Nanomaterial-Based Microstrip Patch Antenna Array for X Band Operation

Abstract

Antenna designers around the globe have extensively researched upon the patch antenna and its array structures for achieving better performance for various operations. One of the novel techniques is to use nanomaterial composites over the substrate of a microstrip patch antenna to enhance its performance. Nanostructures can provide unique characteristics and have the potential to improve the performance of the patch antenna. This paper focuses on the study and design of a nanomaterial-based 1 × 2 rectangular microstrip patch antenna array for X band operation. The proposed antenna array is designed over an FR4 substrate where the individual radiating patches are realized using gold deposited Zinc Oxide (ZnO) nanorods. The comparison of performance parameters of the proposed antenna array with the conventional copper (Cu)-based patch antenna array is made. The results obtained show that there is an improvement in the return loss and bandwidth of the proposed array structure.

1 Introduction

Microstrip antennas are the ideal choice for wireless devices because of its characteristics like low weight, low cost, and ease of fabrication [1]. However, microstrip antennas also have disadvantages like less bandwidth and low gain [2]. Intensive research has been done in recent years to develop different performance enhancement techniques of the microstrip patch antenna. These techniques include utilization of thick substrates with low dielectric constant, slotted patch, metamaterial-based antenna, antenna array, and nano-material-based antenna, etc. [3]. Microstrip antennas are very versatile and are also used, to synthesize a required pattern that cannot be attained with a single element. In addition, microstrip patch antennas are used to scan the beam of an antenna system which increases the directivity and performs various other functions which would be difficult with only one element [4]. Hence, array structures are used. But, as the patch antenna suffers from a number of drawbacks, it is of utmost importance to improve these parameters while using it in an array.

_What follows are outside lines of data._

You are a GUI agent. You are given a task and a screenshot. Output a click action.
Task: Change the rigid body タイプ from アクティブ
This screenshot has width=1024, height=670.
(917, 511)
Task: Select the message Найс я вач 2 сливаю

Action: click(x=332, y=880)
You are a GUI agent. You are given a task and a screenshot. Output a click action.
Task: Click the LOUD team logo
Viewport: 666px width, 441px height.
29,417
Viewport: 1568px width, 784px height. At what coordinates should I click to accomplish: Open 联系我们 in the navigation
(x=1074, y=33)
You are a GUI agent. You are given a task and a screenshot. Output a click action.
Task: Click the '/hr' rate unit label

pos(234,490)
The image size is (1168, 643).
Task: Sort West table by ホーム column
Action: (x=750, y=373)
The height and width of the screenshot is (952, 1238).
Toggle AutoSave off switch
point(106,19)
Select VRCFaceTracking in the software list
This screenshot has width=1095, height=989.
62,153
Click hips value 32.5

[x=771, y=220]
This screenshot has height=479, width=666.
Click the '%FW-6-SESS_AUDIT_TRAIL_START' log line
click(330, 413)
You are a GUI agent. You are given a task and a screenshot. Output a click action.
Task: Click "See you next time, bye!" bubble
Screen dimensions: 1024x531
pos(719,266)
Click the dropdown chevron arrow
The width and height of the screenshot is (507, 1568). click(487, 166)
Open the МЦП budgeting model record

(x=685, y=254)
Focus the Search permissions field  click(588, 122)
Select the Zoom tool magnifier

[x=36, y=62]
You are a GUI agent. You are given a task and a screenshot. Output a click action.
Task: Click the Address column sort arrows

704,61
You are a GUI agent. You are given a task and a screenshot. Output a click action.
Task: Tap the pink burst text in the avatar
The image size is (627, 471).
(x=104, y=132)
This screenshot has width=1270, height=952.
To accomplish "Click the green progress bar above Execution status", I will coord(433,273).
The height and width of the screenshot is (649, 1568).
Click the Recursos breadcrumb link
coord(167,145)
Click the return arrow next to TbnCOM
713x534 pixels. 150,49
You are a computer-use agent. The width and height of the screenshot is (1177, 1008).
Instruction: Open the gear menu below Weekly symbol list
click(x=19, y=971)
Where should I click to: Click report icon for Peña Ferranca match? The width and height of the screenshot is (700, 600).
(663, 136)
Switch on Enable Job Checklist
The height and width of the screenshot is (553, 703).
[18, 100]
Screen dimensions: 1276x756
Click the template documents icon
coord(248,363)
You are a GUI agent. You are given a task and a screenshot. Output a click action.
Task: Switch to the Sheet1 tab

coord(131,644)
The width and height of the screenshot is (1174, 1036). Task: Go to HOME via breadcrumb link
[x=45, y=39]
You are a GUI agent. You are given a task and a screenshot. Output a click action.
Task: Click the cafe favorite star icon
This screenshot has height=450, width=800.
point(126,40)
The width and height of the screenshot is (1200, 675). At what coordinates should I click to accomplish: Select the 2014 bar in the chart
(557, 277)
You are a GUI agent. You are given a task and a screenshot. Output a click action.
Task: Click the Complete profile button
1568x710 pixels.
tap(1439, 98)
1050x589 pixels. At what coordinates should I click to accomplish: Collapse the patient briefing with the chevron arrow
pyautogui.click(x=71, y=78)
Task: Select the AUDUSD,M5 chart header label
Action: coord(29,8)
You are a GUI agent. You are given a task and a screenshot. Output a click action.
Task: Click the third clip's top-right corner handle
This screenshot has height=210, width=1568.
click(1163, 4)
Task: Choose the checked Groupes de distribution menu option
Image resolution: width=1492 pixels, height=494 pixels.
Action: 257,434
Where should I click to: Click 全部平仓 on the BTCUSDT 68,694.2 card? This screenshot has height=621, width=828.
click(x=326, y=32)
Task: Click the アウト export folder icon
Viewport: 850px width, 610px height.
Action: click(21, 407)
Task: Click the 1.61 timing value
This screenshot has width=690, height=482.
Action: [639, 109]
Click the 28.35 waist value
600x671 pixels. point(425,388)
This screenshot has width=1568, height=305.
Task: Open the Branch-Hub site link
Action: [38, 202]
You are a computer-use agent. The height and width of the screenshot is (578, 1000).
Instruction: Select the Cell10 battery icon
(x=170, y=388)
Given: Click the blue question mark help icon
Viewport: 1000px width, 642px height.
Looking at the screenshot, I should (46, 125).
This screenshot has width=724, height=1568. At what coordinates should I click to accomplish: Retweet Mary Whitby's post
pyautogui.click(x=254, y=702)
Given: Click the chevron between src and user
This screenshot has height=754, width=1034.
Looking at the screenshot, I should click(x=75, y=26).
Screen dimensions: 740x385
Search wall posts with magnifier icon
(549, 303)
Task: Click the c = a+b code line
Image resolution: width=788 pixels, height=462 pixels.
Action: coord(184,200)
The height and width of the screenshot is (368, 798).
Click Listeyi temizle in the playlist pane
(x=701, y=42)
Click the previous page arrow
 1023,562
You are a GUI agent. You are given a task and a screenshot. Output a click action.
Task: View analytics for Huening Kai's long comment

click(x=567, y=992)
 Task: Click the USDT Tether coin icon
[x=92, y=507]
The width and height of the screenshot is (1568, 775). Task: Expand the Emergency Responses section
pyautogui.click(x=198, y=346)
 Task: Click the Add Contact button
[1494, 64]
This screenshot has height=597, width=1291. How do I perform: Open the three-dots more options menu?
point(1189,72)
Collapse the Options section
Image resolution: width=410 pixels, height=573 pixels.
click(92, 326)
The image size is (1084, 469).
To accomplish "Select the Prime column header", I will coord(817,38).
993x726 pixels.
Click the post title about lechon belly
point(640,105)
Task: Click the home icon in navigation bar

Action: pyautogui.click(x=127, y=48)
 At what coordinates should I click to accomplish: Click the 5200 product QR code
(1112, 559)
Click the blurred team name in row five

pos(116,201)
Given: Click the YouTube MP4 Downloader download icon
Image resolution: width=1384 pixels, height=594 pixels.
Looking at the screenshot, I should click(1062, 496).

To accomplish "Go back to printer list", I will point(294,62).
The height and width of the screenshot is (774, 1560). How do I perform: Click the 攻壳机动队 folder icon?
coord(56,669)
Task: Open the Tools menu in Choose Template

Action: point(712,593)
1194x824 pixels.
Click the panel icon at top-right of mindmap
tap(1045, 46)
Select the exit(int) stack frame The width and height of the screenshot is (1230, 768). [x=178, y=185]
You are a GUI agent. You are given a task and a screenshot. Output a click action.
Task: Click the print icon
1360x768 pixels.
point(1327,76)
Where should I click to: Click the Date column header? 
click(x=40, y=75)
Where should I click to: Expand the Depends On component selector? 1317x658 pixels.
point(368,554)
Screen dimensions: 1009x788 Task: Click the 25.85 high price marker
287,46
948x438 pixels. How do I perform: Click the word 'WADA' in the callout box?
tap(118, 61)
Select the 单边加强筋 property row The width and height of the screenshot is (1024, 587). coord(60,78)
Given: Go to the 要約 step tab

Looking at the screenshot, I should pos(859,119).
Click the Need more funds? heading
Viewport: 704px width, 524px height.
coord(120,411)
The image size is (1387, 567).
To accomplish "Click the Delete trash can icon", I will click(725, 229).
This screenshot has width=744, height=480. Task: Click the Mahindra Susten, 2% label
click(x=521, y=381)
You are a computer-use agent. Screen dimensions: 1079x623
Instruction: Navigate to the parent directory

Designing of patch antennas using nanomaterials is a new trend because using nanomaterials the size of the antenna as well the return loss can be reduced [5]. The use of conductive carbon nanotubes (CNT) in radiating elements has led to the development of low-cost and lightweight patch antennas. However, the biggest challenges involved in working with nanomaterial like CNTs is the ability to make reliable electrical contacts with other conductive parts of the antenna such as feed line, matching transformer, stub, etc. This unreliability contact makes it difficult to determine the RF properties of the designed antenna [5].

In this paper, the performance of nanomaterial-based patch antenna array is investigated and compared with Cu-based patch antenna array for operation in the X band. A 1 × 2 antenna array with Cu-based patch using corporate feeding is first simulated in High Frequency Structure Simulator (HFSS) software in the X band and then the same structure is fabricated and the results are obtained. The proposed nanomaterial-based antenna array consisted of ZnO nanorods formed over FR4 substrate by hydrothermal process and gold depositions over the nanorods. These metallic nanorods serve as the radiating element or patch of the antenna. The results of the proposed antenna array and the Cu-based antenna array are compared to investigate the feasibility and effectiveness of nanomaterial-based antenna arrays for operation in the X band.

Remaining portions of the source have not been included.